His household cavalry leap forwards at the call. They ride in close formation, thundering over the ground, sometimes jumping corpses, sometimes plowing on through them. An outrider gets pulled down, but the main battle, tightly grouped, shoots like an arrow around the back of the Tudor army, who see the danger, and stagger and try to turn, but can do nothing but watch the galloping charge towards their leader. The York horses are flying at Henry Tudor, unstoppable, swords out, lances down, faceless in their sharply pointed helmets, terrifying in their thunderous speed. The Tudor pikemen, seeing the charge, break from their ranks and run backwards, and Richard, seeing them on the run, thinks they are fleeing and bellows again, “York! And England!”

Tudor is down from his horse in a moment—why would he do that, Richard thinks, his breath coming fast, leaning over his
horse’s mane, why dismount?—Tudor is running forwards to his pikemen, who dash back to meet him. His sword is drawn, his standard-bearer beside him. Henry is beyond thought, beyond even fear, in this, his first adult battle. He can feel the ground shake as the horses come towards him, they come like a high wave, and he is like a child facing a storm on a beach. He can see Richard bending low in the saddle, his lance out before him, the gleam of the gold circlet on the silver helmet. Henry’s breath comes fast with fear and excitement, and he shouts to the French pikemen, “Now!
À moi! À moi!

They dash back towards Henry and then they turn and drop to their knees and point their pikes upwards. The second rank lean their pikes on their comrades’ shoulders, the third rank, boxed inside, like a human shield for Henry Tudor, point their pikes straight forwards like a wall of daggers at the oncoming horses.

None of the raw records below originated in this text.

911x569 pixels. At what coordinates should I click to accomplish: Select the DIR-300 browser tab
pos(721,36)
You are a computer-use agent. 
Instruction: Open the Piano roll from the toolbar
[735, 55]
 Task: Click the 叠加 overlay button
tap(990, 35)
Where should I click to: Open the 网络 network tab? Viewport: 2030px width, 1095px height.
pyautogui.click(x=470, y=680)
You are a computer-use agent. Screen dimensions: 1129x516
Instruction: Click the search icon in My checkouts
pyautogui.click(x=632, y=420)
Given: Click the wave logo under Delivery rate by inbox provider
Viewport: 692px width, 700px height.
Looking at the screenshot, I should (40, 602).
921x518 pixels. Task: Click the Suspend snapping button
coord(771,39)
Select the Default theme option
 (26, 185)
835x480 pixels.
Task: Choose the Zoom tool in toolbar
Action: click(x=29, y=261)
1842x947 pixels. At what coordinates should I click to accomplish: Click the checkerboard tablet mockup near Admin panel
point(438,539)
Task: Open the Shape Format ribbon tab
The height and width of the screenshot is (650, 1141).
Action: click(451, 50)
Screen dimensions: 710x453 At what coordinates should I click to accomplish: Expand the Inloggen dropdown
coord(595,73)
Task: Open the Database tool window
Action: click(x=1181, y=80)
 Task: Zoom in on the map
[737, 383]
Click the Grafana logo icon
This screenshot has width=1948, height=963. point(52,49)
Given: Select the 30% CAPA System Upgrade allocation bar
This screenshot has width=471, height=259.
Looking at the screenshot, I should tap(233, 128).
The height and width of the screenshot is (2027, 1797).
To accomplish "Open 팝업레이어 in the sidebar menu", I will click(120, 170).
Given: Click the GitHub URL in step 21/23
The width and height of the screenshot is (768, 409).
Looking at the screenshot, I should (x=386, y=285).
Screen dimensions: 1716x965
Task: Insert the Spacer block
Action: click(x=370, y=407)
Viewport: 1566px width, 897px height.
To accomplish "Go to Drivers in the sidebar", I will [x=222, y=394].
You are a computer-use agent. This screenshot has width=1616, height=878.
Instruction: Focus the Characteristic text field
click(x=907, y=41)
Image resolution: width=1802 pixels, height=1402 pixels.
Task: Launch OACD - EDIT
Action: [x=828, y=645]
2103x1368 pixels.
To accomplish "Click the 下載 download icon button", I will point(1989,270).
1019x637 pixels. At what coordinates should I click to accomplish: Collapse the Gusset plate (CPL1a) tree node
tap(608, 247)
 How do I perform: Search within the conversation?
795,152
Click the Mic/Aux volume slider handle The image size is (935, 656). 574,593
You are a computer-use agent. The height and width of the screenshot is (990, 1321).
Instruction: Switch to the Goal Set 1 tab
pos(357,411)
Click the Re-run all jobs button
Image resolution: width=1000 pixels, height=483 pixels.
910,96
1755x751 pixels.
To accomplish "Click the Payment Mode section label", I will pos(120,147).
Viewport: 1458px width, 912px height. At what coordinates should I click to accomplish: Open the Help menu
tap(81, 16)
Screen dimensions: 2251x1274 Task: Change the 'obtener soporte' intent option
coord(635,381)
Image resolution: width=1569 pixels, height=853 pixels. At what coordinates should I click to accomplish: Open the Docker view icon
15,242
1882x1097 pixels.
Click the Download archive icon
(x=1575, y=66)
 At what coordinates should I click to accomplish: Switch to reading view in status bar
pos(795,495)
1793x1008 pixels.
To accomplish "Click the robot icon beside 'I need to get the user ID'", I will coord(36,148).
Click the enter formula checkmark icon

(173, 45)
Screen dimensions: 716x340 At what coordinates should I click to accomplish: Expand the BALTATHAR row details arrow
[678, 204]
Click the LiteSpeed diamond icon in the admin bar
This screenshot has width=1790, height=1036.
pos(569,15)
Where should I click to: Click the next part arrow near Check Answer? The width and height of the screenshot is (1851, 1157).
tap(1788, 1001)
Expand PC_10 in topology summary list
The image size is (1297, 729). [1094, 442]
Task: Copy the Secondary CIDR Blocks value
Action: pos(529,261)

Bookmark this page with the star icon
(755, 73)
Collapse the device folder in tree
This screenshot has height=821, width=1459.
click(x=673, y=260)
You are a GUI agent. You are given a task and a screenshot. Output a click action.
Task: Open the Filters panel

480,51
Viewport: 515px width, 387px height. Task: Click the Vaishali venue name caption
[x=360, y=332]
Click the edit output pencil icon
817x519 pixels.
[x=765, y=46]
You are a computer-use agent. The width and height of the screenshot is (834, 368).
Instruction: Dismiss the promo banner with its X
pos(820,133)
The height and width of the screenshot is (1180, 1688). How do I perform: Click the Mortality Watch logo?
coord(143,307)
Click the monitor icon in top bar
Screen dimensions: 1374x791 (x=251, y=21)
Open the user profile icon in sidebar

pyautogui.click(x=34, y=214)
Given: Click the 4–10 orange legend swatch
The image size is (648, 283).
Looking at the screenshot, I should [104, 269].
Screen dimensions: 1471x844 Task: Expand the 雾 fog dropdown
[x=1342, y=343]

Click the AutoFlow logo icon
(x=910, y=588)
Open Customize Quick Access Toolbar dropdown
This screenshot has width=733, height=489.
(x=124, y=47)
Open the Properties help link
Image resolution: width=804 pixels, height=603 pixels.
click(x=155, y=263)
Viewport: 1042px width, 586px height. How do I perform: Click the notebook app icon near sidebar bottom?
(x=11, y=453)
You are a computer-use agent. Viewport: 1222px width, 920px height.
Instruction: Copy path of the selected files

Richard’s cavalry have never seen such a thing done before. No one has ever seen such a thing before in England. They cannot pull up the charge, they cannot turn it. One or two in the center wrench their horses aside, but they just foul the oncoming dash of their neighbors and go down in a chaos of tumbling and screaming and broken bones under the hooves of their own horses. The others plow on, too fast to stop, and fling themselves onto the merciless blades, and the pikemen stagger under the impact, but wedged so tightly: they stay steady.

Richard’s own horse stumbles on a dead man and goes down to its knees. Richard is thrown over its head, staggers to his feet, pulling out his sword. The other knights fling themselves to the ground to attack the pikemen, and the clash of sword on wooden haft, of thrusted blade and broken pike is like hammering at a forge. Richard’s trusted men gather round him in battle order, aiming at the very heart of the battle square, and gradually they start to gain ground. The pikemen in the first rank cannot struggle to their feet with the weight of the others bearing down on them; they are cut
down where they kneel. The middle rank fall back against the ferocious attack, they cannot help but give ground; and Henry Tudor, in the center, becomes more and more exposed.